:: EXERCISE AIM ::
The full set of entries below should be transcribed exactly.

:: DATA ::

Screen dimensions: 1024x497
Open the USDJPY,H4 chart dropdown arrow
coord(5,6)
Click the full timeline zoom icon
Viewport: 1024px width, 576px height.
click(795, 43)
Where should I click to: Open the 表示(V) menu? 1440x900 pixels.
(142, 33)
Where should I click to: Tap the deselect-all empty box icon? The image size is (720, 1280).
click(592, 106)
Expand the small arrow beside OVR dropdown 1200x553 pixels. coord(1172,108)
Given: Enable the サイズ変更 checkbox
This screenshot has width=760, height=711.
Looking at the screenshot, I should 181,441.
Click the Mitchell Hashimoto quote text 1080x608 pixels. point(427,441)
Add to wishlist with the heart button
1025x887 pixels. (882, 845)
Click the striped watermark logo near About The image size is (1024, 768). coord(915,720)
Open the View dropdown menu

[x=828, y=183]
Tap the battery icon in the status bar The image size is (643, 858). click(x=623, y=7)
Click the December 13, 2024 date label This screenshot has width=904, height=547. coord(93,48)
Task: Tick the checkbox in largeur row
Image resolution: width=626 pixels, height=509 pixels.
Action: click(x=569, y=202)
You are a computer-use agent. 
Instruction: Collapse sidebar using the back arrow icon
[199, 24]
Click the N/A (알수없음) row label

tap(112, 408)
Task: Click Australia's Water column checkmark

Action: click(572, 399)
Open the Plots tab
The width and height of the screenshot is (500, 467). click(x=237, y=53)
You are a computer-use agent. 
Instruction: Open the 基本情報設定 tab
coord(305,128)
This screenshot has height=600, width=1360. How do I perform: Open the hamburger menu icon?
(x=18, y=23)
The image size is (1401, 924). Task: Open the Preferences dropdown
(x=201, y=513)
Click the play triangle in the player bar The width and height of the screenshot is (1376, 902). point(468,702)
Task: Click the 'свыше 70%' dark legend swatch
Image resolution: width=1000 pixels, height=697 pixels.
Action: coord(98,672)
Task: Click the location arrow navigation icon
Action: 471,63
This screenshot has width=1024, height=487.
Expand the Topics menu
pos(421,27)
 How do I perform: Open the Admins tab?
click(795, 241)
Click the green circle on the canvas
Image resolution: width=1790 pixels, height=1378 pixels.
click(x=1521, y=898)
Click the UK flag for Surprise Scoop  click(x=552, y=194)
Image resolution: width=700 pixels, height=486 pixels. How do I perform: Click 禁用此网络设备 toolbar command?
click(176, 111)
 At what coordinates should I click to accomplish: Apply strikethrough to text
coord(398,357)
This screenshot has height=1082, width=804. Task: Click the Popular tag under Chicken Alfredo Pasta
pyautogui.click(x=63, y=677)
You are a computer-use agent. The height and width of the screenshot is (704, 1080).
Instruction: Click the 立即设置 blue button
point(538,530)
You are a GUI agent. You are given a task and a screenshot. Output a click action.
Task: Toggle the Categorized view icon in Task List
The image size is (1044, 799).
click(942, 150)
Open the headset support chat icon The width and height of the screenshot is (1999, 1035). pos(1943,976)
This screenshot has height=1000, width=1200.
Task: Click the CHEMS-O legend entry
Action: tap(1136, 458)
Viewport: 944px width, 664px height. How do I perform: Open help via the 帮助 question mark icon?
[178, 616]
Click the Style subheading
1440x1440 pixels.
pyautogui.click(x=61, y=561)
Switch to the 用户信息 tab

:: YOUR SOLUTION ::
Screen dimensions: 1024x497
Open the USDJPY,H4 chart dropdown arrow
coord(5,6)
Click the full timeline zoom icon
Viewport: 1024px width, 576px height.
click(795, 43)
Where should I click to: Open the 表示(V) menu? 1440x900 pixels.
(142, 33)
Where should I click to: Tap the deselect-all empty box icon? The image size is (720, 1280).
click(592, 106)
Expand the small arrow beside OVR dropdown 1200x553 pixels. coord(1172,108)
Given: Enable the サイズ変更 checkbox
This screenshot has width=760, height=711.
Looking at the screenshot, I should 181,441.
Click the Mitchell Hashimoto quote text 1080x608 pixels. point(427,441)
Add to wishlist with the heart button
1025x887 pixels. (882, 845)
Click the striped watermark logo near About The image size is (1024, 768). coord(915,720)
Open the View dropdown menu

[x=828, y=183]
Tap the battery icon in the status bar The image size is (643, 858). click(x=623, y=7)
Click the December 13, 2024 date label This screenshot has width=904, height=547. coord(93,48)
Task: Tick the checkbox in largeur row
Image resolution: width=626 pixels, height=509 pixels.
Action: click(x=569, y=202)
You are a computer-use agent. 
Instruction: Collapse sidebar using the back arrow icon
[199, 24]
Click the N/A (알수없음) row label

tap(112, 408)
Task: Click Australia's Water column checkmark

Action: click(572, 399)
Open the Plots tab
The width and height of the screenshot is (500, 467). click(x=237, y=53)
You are a computer-use agent. 
Instruction: Open the 基本情報設定 tab
coord(305,128)
This screenshot has height=600, width=1360. How do I perform: Open the hamburger menu icon?
(x=18, y=23)
The image size is (1401, 924). Task: Open the Preferences dropdown
(x=201, y=513)
Click the play triangle in the player bar The width and height of the screenshot is (1376, 902). point(468,702)
Task: Click the 'свыше 70%' dark legend swatch
Image resolution: width=1000 pixels, height=697 pixels.
Action: coord(98,672)
Task: Click the location arrow navigation icon
Action: 471,63
This screenshot has width=1024, height=487.
Expand the Topics menu
pos(421,27)
 How do I perform: Open the Admins tab?
click(795, 241)
Click the green circle on the canvas
Image resolution: width=1790 pixels, height=1378 pixels.
click(x=1521, y=898)
Click the UK flag for Surprise Scoop  click(x=552, y=194)
Image resolution: width=700 pixels, height=486 pixels. How do I perform: Click 禁用此网络设备 toolbar command?
click(176, 111)
 At what coordinates should I click to accomplish: Apply strikethrough to text
coord(398,357)
This screenshot has height=1082, width=804. Task: Click the Popular tag under Chicken Alfredo Pasta
pyautogui.click(x=63, y=677)
You are a computer-use agent. The height and width of the screenshot is (704, 1080).
Instruction: Click the 立即设置 blue button
point(538,530)
You are a GUI agent. You are given a task and a screenshot. Output a click action.
Task: Toggle the Categorized view icon in Task List
The image size is (1044, 799).
click(942, 150)
Open the headset support chat icon The width and height of the screenshot is (1999, 1035). pos(1943,976)
This screenshot has height=1000, width=1200.
Task: Click the CHEMS-O legend entry
Action: tap(1136, 458)
Viewport: 944px width, 664px height. How do I perform: Open help via the 帮助 question mark icon?
[178, 616]
Click the Style subheading
1440x1440 pixels.
pyautogui.click(x=61, y=561)
Switch to the 用户信息 tab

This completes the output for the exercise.